True, but it's how we pay for this second brain that makes these bills feel different. The charges sneak up on you -- you pay a dollar for a song here, a few dollars for a movie there, you expand your texting plan, get an on-line subscription or two -- and pretty soon it adds up. Last month, the McNeeley's spent 700 bucks.
Ryan: I think if somebody was like, "You can have all of this stuff for 700 a month..."
Melissa: There is no way we would ever sign up for that.
Zolli: And there's the rub, right?
Andrew Zolli again.
Zolli: This is the paradox of choice. The upside is, you've got millions of choices, you've got more content and more ways of reaching it. The downside of all that wonderful opportunity is that you may end up paying for the same thing a couple of different times, a couple of different ways. And navigating that choice is incredibly complicated.
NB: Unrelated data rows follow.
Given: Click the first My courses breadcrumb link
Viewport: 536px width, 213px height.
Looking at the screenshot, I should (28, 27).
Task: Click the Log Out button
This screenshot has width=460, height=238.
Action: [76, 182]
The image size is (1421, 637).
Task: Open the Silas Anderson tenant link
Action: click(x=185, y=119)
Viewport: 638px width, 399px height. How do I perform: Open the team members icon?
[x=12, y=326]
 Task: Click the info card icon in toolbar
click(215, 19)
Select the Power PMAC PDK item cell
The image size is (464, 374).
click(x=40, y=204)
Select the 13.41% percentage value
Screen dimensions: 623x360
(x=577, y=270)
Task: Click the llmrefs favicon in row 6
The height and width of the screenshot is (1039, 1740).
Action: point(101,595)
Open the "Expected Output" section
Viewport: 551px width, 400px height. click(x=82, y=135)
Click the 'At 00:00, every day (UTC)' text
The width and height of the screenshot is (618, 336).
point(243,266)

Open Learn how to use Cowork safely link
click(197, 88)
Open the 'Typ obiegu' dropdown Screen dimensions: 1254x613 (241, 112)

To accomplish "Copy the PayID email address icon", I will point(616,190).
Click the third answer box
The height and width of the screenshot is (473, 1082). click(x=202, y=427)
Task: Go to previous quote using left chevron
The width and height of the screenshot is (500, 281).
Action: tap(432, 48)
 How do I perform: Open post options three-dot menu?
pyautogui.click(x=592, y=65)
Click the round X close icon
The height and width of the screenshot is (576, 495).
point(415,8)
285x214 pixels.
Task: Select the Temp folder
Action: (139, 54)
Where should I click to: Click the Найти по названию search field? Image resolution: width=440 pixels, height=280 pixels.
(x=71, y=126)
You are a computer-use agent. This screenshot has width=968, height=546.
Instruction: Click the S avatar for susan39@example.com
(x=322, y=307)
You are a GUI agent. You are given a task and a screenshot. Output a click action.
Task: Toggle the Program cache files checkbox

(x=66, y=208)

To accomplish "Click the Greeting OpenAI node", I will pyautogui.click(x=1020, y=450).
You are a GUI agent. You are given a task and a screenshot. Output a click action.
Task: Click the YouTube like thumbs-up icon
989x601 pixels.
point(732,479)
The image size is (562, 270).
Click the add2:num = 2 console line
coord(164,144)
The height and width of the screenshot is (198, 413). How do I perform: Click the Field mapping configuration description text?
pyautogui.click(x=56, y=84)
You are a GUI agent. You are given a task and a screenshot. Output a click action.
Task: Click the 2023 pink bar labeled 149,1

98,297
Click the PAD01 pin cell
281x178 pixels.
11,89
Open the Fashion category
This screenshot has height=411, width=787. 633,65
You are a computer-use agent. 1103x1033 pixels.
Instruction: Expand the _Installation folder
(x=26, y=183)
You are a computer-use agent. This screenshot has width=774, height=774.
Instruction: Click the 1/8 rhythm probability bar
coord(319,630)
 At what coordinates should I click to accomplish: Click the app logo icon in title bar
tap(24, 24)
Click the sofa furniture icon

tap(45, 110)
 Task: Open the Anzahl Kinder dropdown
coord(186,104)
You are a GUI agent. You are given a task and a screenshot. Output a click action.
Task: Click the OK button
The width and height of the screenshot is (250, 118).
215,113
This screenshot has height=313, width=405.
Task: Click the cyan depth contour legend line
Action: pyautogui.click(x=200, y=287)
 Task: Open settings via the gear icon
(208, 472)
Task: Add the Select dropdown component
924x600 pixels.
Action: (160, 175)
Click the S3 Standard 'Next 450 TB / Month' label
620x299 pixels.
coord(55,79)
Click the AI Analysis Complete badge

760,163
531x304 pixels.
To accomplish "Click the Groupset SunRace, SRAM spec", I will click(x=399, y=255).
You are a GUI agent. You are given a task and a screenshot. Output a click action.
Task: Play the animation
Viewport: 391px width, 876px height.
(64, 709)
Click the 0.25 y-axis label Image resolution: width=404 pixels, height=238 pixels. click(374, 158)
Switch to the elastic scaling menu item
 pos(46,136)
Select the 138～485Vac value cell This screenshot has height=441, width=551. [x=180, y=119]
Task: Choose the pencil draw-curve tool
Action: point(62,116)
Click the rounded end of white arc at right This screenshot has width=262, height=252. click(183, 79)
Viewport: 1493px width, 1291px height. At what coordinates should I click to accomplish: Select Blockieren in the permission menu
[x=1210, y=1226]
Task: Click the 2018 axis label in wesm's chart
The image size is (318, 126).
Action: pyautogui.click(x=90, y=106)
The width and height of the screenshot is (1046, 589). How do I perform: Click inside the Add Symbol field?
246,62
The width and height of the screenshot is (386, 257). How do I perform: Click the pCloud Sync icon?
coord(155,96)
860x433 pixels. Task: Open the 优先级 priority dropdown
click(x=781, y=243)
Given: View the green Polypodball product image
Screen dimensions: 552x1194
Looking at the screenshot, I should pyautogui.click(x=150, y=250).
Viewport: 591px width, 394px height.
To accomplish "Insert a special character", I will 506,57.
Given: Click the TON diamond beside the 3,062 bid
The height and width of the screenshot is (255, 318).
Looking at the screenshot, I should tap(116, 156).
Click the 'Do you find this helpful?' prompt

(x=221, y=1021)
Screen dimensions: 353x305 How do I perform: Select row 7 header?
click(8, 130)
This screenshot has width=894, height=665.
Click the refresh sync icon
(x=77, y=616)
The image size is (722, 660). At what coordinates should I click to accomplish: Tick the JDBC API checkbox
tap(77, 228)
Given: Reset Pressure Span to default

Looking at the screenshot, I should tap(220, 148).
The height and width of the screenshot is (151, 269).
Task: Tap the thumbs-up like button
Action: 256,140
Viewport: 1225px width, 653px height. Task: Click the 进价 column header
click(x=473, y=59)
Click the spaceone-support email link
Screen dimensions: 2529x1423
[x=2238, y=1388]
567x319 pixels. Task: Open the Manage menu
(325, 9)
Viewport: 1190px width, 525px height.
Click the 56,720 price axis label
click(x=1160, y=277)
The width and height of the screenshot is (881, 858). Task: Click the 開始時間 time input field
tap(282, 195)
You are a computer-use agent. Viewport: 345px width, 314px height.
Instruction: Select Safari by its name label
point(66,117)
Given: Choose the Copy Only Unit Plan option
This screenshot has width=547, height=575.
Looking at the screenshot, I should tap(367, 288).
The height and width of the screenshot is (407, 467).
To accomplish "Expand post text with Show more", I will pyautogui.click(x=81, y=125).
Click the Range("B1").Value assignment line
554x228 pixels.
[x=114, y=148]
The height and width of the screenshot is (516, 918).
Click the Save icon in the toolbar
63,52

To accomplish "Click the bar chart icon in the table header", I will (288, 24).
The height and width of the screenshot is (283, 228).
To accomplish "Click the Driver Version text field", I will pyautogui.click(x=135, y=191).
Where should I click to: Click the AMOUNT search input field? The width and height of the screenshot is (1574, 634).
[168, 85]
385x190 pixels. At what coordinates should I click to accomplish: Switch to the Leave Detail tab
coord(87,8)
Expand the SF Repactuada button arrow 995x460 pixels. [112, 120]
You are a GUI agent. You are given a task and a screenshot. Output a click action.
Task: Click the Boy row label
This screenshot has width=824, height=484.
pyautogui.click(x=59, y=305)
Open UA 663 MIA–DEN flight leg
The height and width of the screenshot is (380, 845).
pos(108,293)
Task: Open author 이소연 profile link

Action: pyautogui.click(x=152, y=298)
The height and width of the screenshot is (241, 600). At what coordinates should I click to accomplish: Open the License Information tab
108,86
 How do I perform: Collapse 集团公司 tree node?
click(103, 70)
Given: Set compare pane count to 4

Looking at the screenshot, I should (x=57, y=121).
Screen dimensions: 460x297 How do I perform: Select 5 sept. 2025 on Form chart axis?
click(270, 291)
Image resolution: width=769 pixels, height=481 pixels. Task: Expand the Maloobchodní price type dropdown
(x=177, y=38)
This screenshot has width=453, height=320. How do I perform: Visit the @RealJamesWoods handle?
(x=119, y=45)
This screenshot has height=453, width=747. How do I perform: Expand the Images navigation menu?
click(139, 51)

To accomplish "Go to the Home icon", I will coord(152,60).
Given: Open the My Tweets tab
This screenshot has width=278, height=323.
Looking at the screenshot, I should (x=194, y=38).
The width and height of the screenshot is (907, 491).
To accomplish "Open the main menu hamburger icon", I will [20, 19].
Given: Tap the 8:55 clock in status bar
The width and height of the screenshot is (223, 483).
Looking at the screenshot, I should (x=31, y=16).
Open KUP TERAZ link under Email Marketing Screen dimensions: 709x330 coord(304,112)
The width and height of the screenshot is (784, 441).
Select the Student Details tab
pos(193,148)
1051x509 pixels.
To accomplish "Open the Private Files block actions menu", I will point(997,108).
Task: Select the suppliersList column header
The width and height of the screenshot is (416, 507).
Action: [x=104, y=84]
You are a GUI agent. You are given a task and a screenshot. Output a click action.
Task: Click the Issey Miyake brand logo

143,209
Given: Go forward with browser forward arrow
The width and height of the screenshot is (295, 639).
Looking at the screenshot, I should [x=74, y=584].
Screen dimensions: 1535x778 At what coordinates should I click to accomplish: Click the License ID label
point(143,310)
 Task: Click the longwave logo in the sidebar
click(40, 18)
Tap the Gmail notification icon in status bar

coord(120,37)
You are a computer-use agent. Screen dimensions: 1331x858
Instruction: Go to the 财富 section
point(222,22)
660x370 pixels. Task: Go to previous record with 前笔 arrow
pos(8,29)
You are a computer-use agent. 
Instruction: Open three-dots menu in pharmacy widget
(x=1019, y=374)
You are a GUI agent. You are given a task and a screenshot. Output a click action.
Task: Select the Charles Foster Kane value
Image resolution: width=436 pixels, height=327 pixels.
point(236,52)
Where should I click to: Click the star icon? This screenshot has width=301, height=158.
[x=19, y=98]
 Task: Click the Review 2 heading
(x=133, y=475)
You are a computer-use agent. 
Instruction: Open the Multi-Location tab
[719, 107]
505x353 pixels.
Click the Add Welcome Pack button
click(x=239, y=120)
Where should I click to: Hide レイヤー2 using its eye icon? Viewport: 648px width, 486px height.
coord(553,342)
Not surprisingly, amidst this world of complicated choices, companies have sprung up to help you make these complicated choices. BillShrink and MyValidas are two of them; they help you analyze your wireless bills. And the iTunes store is loaded with apps like Pennies and PocketMoney that are designed to help you keep track of your budget. But the most helpful saving tool to emerge in this brave new world of instant digo-tainment everywhere is our own behavior.
Ross Rubin: At some point consumers make substitutions.
Ross Rubin is an analyst for the NPD group, a consumer research firm.
Rubin: A lot of the spending that we're seeing on digital goods is coming at the expense of physical, packaged media. And as we see increases in spending on cellular bills, some of that is coming at the expense of landline telecom.
In other words, we're saving money by buying less tangible stuff -- like CDs, newspapers, and magazines -- as well as getting rid of old technology that isn't working for us. Yet if the McNeeley's are any indication, we're not so much cutting costs as shifting costs.
Ryan: For some reason, all these things are justified, and I don't know that they should be, because we can't really afford them.
Melissa: And at the same time, I still don't feel like there's anything on this list that I'm totally comfortable giving up.
And that's how new bills turn into old bills.
I'm Brendan Francis Newnam for Marketplace Money.